Segment Start: EXTRACTED TEXT

WELCOME to the debut of “The Truth Is!”, a blog of reporting and commentary that aims to be informative, thoughtful and provocative. At least initially, the blog will have a strong heartland flavor by virtue of the connection of a number of us to Cowles family journalism. I am former editor of the Des Moines Register’s opinion pages. Another contributor, Michael Gartner, is former editor of the paper; he later served as president of NBC News. Another former Register editor who has agreed to contribute, Geneva Overholser, is director of the University of Southern California’s Annenberg school of journalism. Followers of the blog will have access also to the work of Herbert Strentz of Des Moines, a close Register and other newspaper watcher who once headed Drake University’s journalism school. Bill Leonard, a longtime Register editorial writer, will add insights.

“The Truth Is!” will be supervised by my daughter, Marcia Wolff, a communications lawyer for 20 years with Arnold and Porter (Washington, D.C.). Invaluable technical assistance in assembling and maintaining the blog is provided by my grandsons Julian Cranberg, a college first-year, and Daniel Wolff, a high school senior.

If you detect a whiff of nepotism in this operation, so be it. All of it is strictly a labor of love. —Gil Cranberg

Thursday, February 20, 2014

Gilbert Cranberg: VANITY FAIR GIVES MURDOCH HEAPING DOSE OF HIS OWN MEDICINE

Anyone who has ever been victimized by one of Rupert Murdoch’s scandal sheets will be thrilled by the March issue of Vanity Fair. The lengthy article in the issue, “Seduced and Abandoned,” about Murdoch’s divorce from his much younger wife, Wendi Deng, is as seamy and steamy as anything Murdoch has published and is fitting payback for the grief his brand of journalism has caused others. Murdoch now knows what it’s like to be on the receiving end of scandal reporting.

Segment End: EXTRACTED TEXT

TASK SET:
1. In the blog text, which former Des Moines Register editor later served as president of NBC News?
2. Proceed with the blog text about Vanity Fair's article on Rupert Murdoch, picking up right after its final sentence.
The listing that comes next has no connection to the blog text.

Segment Start: RECORD EXCERPTS

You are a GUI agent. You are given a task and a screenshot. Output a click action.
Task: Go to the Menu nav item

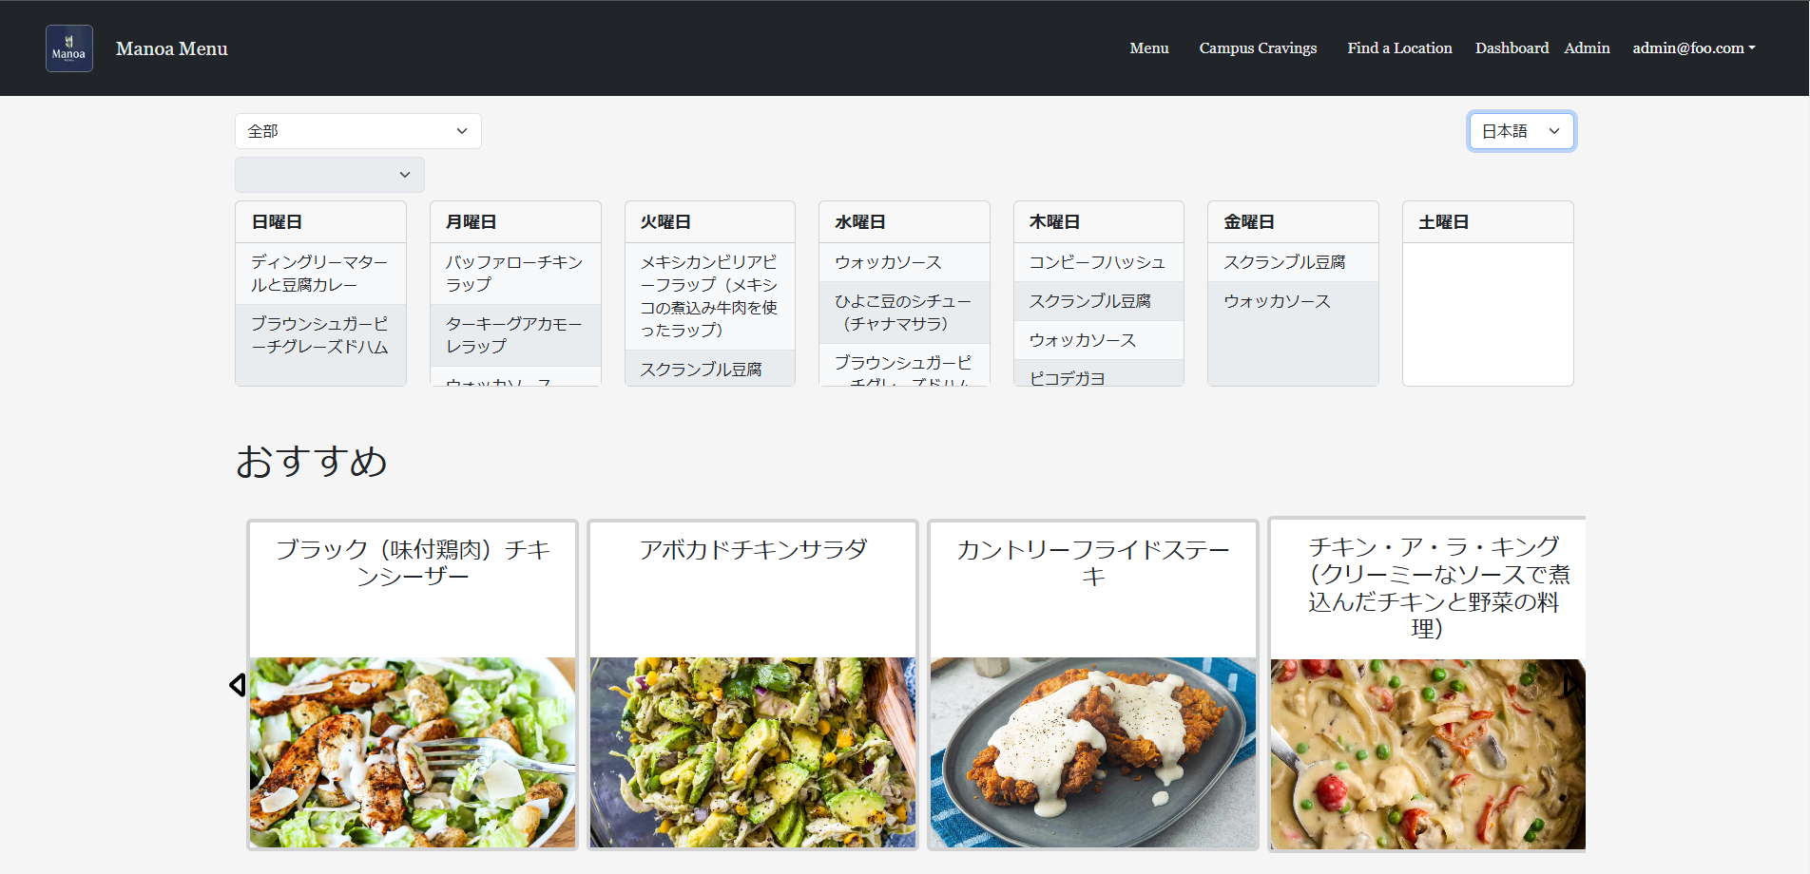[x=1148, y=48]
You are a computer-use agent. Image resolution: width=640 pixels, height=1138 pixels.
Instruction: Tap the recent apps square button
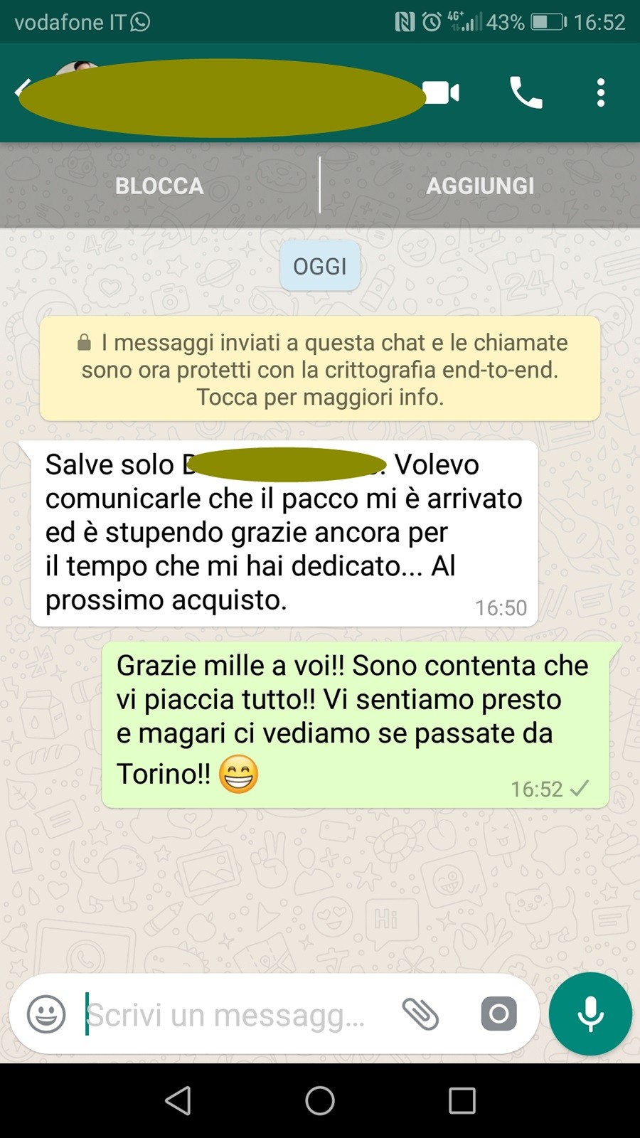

Segment End: RECORD EXCERPTS

SOLVED PROBLEMS:
1. Michael Gartner.

2.
The star of the piece is Chinese-born Wendi, depicted as ambitious, profane and promiscuous. She is presented as such a shrew you find yourself sympathizing with Rupert. Wendi is reported in the article to have abused him both physically and verbally. I, for one, began to wonder if Britain’s phone hacking scandal involving Murdoch’s minions might have had its origins in Rupert’s interest in learning how many others in his circle were as miserably married as he was.

A major supporting role in the Vanity Fair piece is played by Tony Blair, the former British prime minister. Blair is pictured as a sexually voracious scoundrel who received many political favors from Murdoch and who repaid him by bedding his wife.

Vanity Fair plunged a knife into Murdoch and then twisted it by writing, “Several years ago, when [Blair] was in his 50s, he described his sexual appetite as inexhaustible….In 2005, asked by The Sun if he could have sex five times a night, Blair, who was suffering from a slipped disk, replied, 'At least; I can do it more, depending on how I feel.' 'Are you up to it?' Blair’s wife was asked. 'He always is,' she responded."

Murdoch is 82, his onetime wife 45. If nothing else, Vanity Fair established with its piece on Wendi, Rupert and Tony that it can give lessons on sleazeball journalism to the folks on Murdoch’s payroll.